§ Assignment
Find the line containing "Viewport: 1490px width, 812px" in the material below, then please transcribe it and each line after it exactly, without the pictures.

*** Data supplied

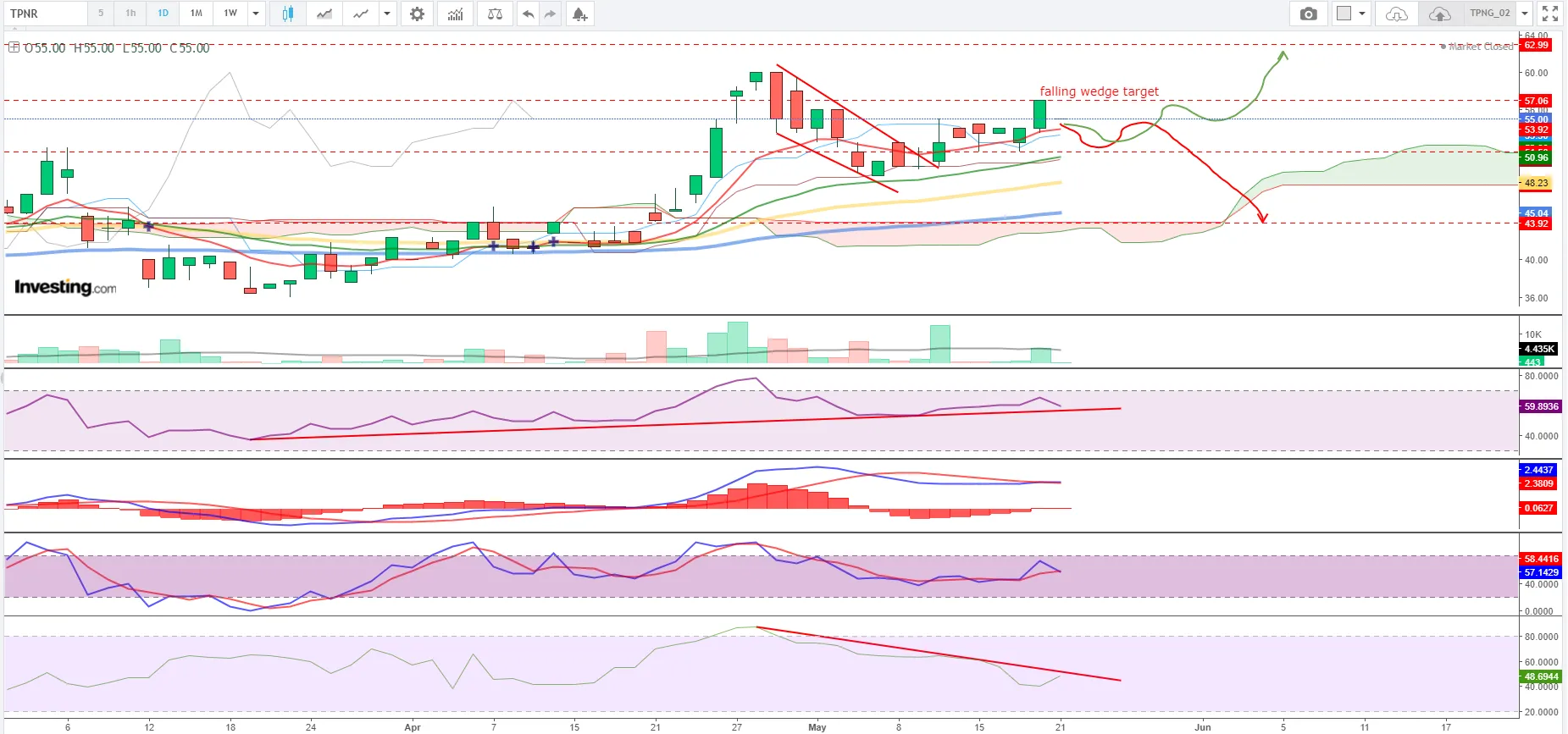This screenshot has width=1568, height=734.
Task: Click the compare symbols scales icon
Action: coord(496,14)
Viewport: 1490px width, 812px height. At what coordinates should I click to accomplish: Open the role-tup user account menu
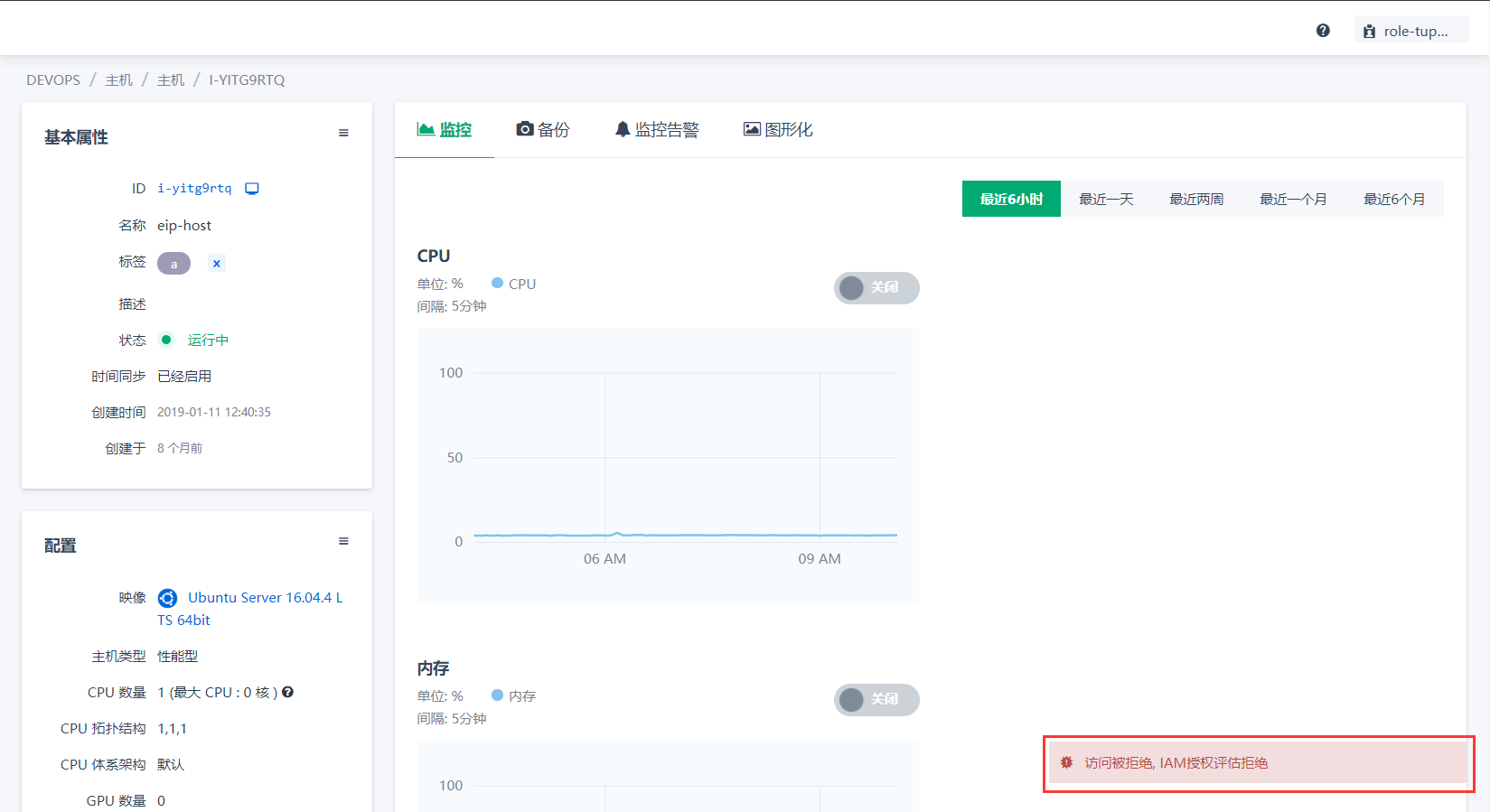[1410, 31]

******

§ Task response
Viewport: 1490px width, 812px height. At what coordinates should I click to accomplish: Open the role-tup user account menu
[1410, 31]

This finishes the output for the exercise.